PROBLEM DETAILS:
Count the lines in the data below that contain the word "Disable". Give only the number.

## BEGIN

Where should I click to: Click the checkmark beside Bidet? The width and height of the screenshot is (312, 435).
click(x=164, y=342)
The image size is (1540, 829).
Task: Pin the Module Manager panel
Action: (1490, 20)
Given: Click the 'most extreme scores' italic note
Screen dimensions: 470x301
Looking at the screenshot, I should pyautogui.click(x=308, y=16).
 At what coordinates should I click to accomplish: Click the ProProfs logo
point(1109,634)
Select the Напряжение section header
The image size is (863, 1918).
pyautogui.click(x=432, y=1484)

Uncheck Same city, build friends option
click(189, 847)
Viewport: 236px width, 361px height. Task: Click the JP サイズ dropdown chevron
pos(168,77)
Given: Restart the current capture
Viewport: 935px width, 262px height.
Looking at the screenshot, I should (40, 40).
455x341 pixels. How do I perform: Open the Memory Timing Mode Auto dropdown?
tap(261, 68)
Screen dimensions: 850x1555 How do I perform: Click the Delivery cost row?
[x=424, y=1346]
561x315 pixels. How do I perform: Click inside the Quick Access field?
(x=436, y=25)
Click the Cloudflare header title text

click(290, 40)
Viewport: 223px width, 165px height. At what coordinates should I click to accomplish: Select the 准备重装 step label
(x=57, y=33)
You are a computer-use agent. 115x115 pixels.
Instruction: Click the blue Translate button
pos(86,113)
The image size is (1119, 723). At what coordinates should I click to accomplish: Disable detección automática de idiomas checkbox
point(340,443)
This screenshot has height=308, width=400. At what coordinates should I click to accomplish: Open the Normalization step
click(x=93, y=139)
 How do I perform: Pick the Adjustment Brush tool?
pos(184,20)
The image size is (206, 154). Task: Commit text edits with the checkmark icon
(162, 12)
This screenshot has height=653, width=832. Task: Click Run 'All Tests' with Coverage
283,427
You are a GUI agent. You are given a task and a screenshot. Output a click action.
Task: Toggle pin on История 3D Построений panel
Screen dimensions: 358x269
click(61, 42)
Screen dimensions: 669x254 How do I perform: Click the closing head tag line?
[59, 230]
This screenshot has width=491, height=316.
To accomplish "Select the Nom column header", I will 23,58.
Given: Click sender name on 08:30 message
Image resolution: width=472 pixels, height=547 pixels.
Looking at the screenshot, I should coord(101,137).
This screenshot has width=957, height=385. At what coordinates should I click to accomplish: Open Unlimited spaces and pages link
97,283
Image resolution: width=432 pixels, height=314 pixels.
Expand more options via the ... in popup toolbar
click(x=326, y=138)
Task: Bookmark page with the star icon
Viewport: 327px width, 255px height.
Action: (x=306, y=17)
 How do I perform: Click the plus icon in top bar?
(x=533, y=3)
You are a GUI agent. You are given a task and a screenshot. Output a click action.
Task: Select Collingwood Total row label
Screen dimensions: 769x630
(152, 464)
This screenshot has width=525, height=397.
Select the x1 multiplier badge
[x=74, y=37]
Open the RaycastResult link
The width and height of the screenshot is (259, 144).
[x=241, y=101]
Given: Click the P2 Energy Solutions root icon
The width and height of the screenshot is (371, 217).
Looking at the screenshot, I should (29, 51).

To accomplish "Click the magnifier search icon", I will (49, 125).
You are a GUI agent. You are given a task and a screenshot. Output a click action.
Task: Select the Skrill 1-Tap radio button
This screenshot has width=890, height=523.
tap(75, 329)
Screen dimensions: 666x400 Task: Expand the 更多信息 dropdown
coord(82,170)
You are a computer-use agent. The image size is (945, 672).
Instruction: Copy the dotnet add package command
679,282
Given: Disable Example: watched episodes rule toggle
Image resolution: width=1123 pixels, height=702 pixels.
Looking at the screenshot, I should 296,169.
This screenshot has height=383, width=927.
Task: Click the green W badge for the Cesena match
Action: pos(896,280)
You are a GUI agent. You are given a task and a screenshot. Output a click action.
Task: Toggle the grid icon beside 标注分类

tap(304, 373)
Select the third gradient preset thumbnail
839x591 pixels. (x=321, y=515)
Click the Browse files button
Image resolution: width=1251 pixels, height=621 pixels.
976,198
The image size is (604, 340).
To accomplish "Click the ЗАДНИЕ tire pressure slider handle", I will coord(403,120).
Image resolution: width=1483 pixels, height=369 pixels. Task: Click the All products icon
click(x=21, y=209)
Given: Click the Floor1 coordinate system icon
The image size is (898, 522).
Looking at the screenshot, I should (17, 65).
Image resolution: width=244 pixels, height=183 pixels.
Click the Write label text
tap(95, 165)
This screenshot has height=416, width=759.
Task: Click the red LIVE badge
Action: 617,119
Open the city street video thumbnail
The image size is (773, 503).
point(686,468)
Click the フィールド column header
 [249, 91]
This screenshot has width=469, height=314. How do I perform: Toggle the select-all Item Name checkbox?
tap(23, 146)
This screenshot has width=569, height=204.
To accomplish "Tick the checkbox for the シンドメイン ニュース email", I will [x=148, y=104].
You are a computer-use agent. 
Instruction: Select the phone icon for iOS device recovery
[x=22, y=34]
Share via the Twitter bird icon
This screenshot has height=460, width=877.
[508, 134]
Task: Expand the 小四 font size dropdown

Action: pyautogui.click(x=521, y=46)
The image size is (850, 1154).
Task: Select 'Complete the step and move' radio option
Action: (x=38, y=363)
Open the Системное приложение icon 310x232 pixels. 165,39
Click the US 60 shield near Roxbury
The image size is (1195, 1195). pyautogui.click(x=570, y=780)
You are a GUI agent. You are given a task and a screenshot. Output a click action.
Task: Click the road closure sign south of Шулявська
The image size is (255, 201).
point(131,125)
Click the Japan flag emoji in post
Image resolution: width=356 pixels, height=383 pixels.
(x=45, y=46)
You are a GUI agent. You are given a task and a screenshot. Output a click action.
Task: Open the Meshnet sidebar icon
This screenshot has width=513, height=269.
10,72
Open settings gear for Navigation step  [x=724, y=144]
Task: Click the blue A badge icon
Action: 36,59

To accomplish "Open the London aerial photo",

## END

WRITTEN RESPONSE:
2